Information supplied:
————————
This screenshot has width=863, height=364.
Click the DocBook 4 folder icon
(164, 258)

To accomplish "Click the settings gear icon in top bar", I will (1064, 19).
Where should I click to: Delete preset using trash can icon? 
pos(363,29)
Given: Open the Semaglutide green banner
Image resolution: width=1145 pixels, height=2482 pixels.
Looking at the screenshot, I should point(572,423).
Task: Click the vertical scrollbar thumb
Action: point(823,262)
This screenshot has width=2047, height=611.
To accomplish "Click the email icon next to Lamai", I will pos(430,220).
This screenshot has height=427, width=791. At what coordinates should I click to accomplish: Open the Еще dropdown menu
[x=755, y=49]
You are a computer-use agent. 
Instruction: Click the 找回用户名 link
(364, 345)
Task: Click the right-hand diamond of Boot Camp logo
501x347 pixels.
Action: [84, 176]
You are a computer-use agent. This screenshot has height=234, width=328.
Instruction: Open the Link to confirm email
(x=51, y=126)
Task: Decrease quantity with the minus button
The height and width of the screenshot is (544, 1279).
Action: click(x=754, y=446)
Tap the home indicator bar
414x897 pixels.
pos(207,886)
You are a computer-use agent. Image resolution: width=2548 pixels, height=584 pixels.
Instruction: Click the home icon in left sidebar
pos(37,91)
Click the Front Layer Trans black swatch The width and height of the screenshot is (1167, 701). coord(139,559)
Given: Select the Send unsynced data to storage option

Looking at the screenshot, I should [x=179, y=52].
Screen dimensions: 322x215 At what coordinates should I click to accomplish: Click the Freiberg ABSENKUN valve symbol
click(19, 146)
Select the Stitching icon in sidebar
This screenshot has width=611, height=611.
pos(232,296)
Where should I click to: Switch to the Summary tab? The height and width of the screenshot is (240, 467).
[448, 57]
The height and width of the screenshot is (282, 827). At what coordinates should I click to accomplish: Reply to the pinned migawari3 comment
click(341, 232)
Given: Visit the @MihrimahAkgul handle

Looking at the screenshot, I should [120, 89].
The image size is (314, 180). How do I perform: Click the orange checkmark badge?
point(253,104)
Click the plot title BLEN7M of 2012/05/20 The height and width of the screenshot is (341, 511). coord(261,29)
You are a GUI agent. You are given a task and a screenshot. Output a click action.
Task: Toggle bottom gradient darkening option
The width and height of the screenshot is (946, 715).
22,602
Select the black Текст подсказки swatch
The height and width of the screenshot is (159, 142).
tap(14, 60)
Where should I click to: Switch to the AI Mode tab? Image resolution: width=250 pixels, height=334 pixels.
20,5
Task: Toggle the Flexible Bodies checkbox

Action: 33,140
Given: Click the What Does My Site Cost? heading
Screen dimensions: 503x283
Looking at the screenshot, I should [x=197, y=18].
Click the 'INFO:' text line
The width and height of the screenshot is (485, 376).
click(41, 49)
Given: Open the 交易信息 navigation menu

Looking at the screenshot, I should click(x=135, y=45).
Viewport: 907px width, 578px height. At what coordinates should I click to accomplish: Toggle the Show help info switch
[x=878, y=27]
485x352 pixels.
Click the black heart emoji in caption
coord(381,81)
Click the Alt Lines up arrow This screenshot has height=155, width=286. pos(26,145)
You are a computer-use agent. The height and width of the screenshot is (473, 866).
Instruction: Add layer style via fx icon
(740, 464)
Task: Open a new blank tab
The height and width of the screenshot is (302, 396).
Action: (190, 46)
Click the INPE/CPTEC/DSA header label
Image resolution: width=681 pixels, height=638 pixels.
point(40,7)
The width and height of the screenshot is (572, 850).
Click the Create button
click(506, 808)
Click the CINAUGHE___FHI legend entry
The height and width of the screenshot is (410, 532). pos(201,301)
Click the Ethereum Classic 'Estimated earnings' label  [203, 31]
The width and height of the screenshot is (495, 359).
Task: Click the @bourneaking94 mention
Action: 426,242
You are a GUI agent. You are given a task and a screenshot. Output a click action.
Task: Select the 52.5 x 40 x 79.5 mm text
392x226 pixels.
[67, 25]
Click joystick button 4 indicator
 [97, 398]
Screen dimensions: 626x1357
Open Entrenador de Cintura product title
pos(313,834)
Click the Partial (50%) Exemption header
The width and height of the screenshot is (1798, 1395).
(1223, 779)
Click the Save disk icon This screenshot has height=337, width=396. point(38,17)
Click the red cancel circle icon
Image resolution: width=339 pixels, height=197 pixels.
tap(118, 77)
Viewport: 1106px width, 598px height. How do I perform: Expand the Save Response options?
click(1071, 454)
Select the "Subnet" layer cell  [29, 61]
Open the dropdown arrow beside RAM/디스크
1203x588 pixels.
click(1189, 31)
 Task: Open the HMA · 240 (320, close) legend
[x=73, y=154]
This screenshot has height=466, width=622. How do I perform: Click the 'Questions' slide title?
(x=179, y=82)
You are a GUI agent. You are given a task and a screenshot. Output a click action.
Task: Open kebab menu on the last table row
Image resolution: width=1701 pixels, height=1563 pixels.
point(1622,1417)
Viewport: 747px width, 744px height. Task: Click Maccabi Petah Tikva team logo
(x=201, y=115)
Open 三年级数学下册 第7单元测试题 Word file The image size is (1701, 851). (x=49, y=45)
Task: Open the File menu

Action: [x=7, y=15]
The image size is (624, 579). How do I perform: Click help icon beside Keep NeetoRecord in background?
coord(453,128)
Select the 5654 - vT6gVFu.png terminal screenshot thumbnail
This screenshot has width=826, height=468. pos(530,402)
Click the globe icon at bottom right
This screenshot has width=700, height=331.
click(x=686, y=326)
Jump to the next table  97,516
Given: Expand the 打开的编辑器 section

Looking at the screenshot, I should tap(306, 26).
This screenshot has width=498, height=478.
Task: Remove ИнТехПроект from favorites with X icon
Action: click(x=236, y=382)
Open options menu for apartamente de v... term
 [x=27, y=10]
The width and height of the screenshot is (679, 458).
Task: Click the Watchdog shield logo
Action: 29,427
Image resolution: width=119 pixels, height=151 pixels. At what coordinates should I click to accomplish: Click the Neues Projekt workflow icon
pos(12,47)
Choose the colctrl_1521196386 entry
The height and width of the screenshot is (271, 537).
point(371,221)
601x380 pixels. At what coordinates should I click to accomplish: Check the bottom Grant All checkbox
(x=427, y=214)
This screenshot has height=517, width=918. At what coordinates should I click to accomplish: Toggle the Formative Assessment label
————————
Your assignment: Would you please reproduce the entries above word for word?

Written answer:
This screenshot has width=863, height=364.
Click the DocBook 4 folder icon
(164, 258)

To accomplish "Click the settings gear icon in top bar", I will (1064, 19).
Where should I click to: Delete preset using trash can icon? 
pos(363,29)
Given: Open the Semaglutide green banner
Image resolution: width=1145 pixels, height=2482 pixels.
Looking at the screenshot, I should point(572,423).
Task: Click the vertical scrollbar thumb
Action: point(823,262)
This screenshot has width=2047, height=611.
To accomplish "Click the email icon next to Lamai", I will pos(430,220).
This screenshot has height=427, width=791. At what coordinates should I click to accomplish: Open the Еще dropdown menu
[x=755, y=49]
You are a computer-use agent. 
Instruction: Click the 找回用户名 link
(364, 345)
Task: Click the right-hand diamond of Boot Camp logo
501x347 pixels.
Action: [84, 176]
You are a computer-use agent. This screenshot has height=234, width=328.
Instruction: Open the Link to confirm email
(x=51, y=126)
Task: Decrease quantity with the minus button
The height and width of the screenshot is (544, 1279).
Action: click(x=754, y=446)
Tap the home indicator bar
414x897 pixels.
pos(207,886)
You are a computer-use agent. Image resolution: width=2548 pixels, height=584 pixels.
Instruction: Click the home icon in left sidebar
pos(37,91)
Click the Front Layer Trans black swatch The width and height of the screenshot is (1167, 701). coord(139,559)
Given: Select the Send unsynced data to storage option

Looking at the screenshot, I should [x=179, y=52].
Screen dimensions: 322x215 At what coordinates should I click to accomplish: Click the Freiberg ABSENKUN valve symbol
click(19, 146)
Select the Stitching icon in sidebar
This screenshot has width=611, height=611.
pos(232,296)
Where should I click to: Switch to the Summary tab? The height and width of the screenshot is (240, 467).
[448, 57]
The height and width of the screenshot is (282, 827). At what coordinates should I click to accomplish: Reply to the pinned migawari3 comment
click(341, 232)
Given: Visit the @MihrimahAkgul handle

Looking at the screenshot, I should [120, 89].
The image size is (314, 180). How do I perform: Click the orange checkmark badge?
point(253,104)
Click the plot title BLEN7M of 2012/05/20 The height and width of the screenshot is (341, 511). coord(261,29)
You are a GUI agent. You are given a task and a screenshot. Output a click action.
Task: Toggle bottom gradient darkening option
The width and height of the screenshot is (946, 715).
22,602
Select the black Текст подсказки swatch
The height and width of the screenshot is (159, 142).
tap(14, 60)
Where should I click to: Switch to the AI Mode tab? Image resolution: width=250 pixels, height=334 pixels.
20,5
Task: Toggle the Flexible Bodies checkbox

Action: 33,140
Given: Click the What Does My Site Cost? heading
Screen dimensions: 503x283
Looking at the screenshot, I should [x=197, y=18].
Click the 'INFO:' text line
The width and height of the screenshot is (485, 376).
click(41, 49)
Given: Open the 交易信息 navigation menu

Looking at the screenshot, I should click(x=135, y=45).
Viewport: 907px width, 578px height. At what coordinates should I click to accomplish: Toggle the Show help info switch
[x=878, y=27]
485x352 pixels.
Click the black heart emoji in caption
coord(381,81)
Click the Alt Lines up arrow This screenshot has height=155, width=286. pos(26,145)
You are a computer-use agent. The height and width of the screenshot is (473, 866).
Instruction: Add layer style via fx icon
(740, 464)
Task: Open a new blank tab
The height and width of the screenshot is (302, 396).
Action: (190, 46)
Click the INPE/CPTEC/DSA header label
Image resolution: width=681 pixels, height=638 pixels.
point(40,7)
The width and height of the screenshot is (572, 850).
Click the Create button
click(506, 808)
Click the CINAUGHE___FHI legend entry
The height and width of the screenshot is (410, 532). pos(201,301)
Click the Ethereum Classic 'Estimated earnings' label  [203, 31]
The width and height of the screenshot is (495, 359).
Task: Click the @bourneaking94 mention
Action: 426,242
You are a GUI agent. You are given a task and a screenshot. Output a click action.
Task: Select the 52.5 x 40 x 79.5 mm text
392x226 pixels.
[67, 25]
Click joystick button 4 indicator
 [97, 398]
Screen dimensions: 626x1357
Open Entrenador de Cintura product title
pos(313,834)
Click the Partial (50%) Exemption header
The width and height of the screenshot is (1798, 1395).
(1223, 779)
Click the Save disk icon This screenshot has height=337, width=396. point(38,17)
Click the red cancel circle icon
Image resolution: width=339 pixels, height=197 pixels.
tap(118, 77)
Viewport: 1106px width, 598px height. How do I perform: Expand the Save Response options?
click(1071, 454)
Select the "Subnet" layer cell  [29, 61]
Open the dropdown arrow beside RAM/디스크
1203x588 pixels.
click(1189, 31)
 Task: Open the HMA · 240 (320, close) legend
[x=73, y=154]
This screenshot has height=466, width=622. How do I perform: Click the 'Questions' slide title?
(x=179, y=82)
You are a GUI agent. You are given a task and a screenshot. Output a click action.
Task: Open kebab menu on the last table row
Image resolution: width=1701 pixels, height=1563 pixels.
point(1622,1417)
Viewport: 747px width, 744px height. Task: Click Maccabi Petah Tikva team logo
(x=201, y=115)
Open 三年级数学下册 第7单元测试题 Word file The image size is (1701, 851). (x=49, y=45)
Task: Open the File menu

Action: [x=7, y=15]
The image size is (624, 579). How do I perform: Click help icon beside Keep NeetoRecord in background?
coord(453,128)
Select the 5654 - vT6gVFu.png terminal screenshot thumbnail
This screenshot has width=826, height=468. pos(530,402)
Click the globe icon at bottom right
This screenshot has width=700, height=331.
click(x=686, y=326)
Jump to the next table  97,516
Given: Expand the 打开的编辑器 section

Looking at the screenshot, I should tap(306, 26).
This screenshot has width=498, height=478.
Task: Remove ИнТехПроект from favorites with X icon
Action: click(x=236, y=382)
Open options menu for apartamente de v... term
 [x=27, y=10]
The width and height of the screenshot is (679, 458).
Task: Click the Watchdog shield logo
Action: 29,427
Image resolution: width=119 pixels, height=151 pixels. At what coordinates should I click to accomplish: Click the Neues Projekt workflow icon
pos(12,47)
Choose the colctrl_1521196386 entry
The height and width of the screenshot is (271, 537).
point(371,221)
601x380 pixels. At what coordinates should I click to accomplish: Check the bottom Grant All checkbox
(x=427, y=214)
This screenshot has height=517, width=918. At what coordinates should I click to accomplish: Toggle the Formative Assessment label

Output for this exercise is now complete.